§ EXERCISE INSTRUCTIONS:
a) Reproduce the stretch of the piece on U2 from "By Duane Davis" through "the coming years." word for word.
b) Answer these questions from the piece on U2, one per line:
(i) Which U2 single did the writer joke was paying the rent for Wax Trax?
(ii) What was the highest Billboard chart position of the album "Boy" in the U.S.?
(iii) On what date was U2's final Rainbow appearance?

§ READING PASSAGE:
|---|

By Duane Davis
In 1981, Dave Stidman and I used to joke that U2’s UK import 12″ single of “I Will Follow” was paying the rent for Wax Trax. Flying across the counter with the jingle-jangle of the cash register in the background, that single was one of our first experiences with what you might call a best seller. I can’t say for sure, but we may have been the only store in town stocking it at that time.

This was in the short time period between the UK release of U2’s first album, “Boy,” in 1980 and its domestic release that hit the shelves in March, 1981. Here in the states, the album peaked on the Billboard charts at #63, an okay showing, but not a barn burner, and nothing compared with their spectacular rise in the coming years.
They were part of an all-out assault on our shores along with other New Wave bands like Human League, Soft Cell, Depeche Mode, and Duran Duran – a new British Invasion. With major labels gobbling up these bands from their small-time indie label roots and providing support for bare-bones tours, U2 landed in Denver for their first show in late March, 1981 at the legendary Rainbow Music Hall. They were back again in May of the same year, again at the Rainbow. U2’s final Rainbow appearance was on February 27, 1982.

|---|

§ DATA ENTRIES:

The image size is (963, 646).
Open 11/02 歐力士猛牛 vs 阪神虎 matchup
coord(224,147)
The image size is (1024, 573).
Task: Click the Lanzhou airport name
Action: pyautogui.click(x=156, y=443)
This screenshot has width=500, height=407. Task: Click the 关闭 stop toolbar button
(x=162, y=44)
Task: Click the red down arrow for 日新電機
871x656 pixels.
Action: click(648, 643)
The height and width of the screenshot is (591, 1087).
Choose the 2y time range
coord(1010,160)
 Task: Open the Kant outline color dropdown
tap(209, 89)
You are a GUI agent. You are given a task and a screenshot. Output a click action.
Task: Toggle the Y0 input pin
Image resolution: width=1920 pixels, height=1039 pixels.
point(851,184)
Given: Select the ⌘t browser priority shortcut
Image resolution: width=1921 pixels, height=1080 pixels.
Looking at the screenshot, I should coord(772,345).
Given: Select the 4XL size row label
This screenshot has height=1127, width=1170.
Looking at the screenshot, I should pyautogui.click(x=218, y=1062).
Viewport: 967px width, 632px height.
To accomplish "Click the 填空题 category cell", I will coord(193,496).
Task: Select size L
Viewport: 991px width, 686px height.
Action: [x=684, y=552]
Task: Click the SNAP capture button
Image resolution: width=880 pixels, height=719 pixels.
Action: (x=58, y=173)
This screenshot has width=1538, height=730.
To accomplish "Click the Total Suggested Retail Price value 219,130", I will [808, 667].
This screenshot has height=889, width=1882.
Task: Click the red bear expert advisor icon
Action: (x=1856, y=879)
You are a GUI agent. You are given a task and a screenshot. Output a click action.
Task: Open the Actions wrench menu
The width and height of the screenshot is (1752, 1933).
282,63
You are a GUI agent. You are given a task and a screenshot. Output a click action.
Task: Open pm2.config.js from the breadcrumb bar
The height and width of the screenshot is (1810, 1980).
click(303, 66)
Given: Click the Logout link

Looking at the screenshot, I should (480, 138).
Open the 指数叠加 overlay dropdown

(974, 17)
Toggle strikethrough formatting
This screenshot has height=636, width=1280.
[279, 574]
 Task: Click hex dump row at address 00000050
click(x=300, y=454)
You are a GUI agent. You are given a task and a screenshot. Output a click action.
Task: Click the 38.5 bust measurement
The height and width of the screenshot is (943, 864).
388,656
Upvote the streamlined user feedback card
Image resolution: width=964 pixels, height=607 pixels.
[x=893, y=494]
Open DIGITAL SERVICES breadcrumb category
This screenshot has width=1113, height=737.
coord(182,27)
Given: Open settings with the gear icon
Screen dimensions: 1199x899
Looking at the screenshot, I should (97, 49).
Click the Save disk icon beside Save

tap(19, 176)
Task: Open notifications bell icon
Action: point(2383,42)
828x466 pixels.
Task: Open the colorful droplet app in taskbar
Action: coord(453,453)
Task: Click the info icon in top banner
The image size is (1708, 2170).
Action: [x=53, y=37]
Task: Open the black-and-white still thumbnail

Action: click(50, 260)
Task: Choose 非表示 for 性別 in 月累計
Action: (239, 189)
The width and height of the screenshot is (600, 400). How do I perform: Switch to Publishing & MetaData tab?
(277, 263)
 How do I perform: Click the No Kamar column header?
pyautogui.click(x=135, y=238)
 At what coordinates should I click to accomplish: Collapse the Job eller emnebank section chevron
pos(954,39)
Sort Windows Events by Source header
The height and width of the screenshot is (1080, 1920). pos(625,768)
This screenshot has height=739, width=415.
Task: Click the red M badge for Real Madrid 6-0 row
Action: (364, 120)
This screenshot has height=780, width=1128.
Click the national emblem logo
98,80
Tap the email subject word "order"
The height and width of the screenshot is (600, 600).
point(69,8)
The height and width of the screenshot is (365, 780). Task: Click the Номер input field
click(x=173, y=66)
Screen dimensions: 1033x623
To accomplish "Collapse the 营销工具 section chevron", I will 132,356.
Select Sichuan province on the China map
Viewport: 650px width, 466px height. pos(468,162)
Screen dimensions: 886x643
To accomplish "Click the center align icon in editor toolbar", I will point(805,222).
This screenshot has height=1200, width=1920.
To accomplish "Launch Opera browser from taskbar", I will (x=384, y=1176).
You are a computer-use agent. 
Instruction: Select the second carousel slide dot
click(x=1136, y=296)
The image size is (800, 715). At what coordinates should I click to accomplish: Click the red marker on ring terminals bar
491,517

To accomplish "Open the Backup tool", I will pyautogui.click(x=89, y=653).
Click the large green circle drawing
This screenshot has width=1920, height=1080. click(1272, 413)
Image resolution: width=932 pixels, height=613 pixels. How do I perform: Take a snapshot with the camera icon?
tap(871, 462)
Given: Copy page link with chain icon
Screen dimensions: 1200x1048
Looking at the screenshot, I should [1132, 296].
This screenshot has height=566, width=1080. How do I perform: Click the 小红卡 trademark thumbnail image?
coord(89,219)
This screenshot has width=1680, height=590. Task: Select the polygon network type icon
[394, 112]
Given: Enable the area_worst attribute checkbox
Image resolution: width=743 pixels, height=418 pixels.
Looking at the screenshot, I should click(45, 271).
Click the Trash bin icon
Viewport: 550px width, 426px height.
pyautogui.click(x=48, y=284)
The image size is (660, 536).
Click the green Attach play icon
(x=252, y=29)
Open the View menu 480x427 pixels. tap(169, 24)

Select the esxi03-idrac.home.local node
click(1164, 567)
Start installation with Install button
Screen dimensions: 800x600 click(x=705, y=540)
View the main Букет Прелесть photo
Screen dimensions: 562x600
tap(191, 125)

|---|

§ SOLUTIONS:
a)
By Duane Davis
In 1981, Dave Stidman and I used to joke that U2’s UK import 12″ single of “I Will Follow” was paying the rent for Wax Trax. Flying across the counter with the jingle-jangle of the cash register in the background, that single was one of our first experiences with what you might call a best seller. I can’t say for sure, but we may have been the only store in town stocking it at that time.

This was in the short time period between the UK release of U2’s first album, “Boy,” in 1980 and its domestic release that hit the shelves in March, 1981. Here in the states, the album peaked on the Billboard charts at #63, an okay showing, but not a barn burner, and nothing compared with their spectacular rise in the coming years.

b)
(i) "I Will Follow"
(ii) #63
(iii) February 27, 1982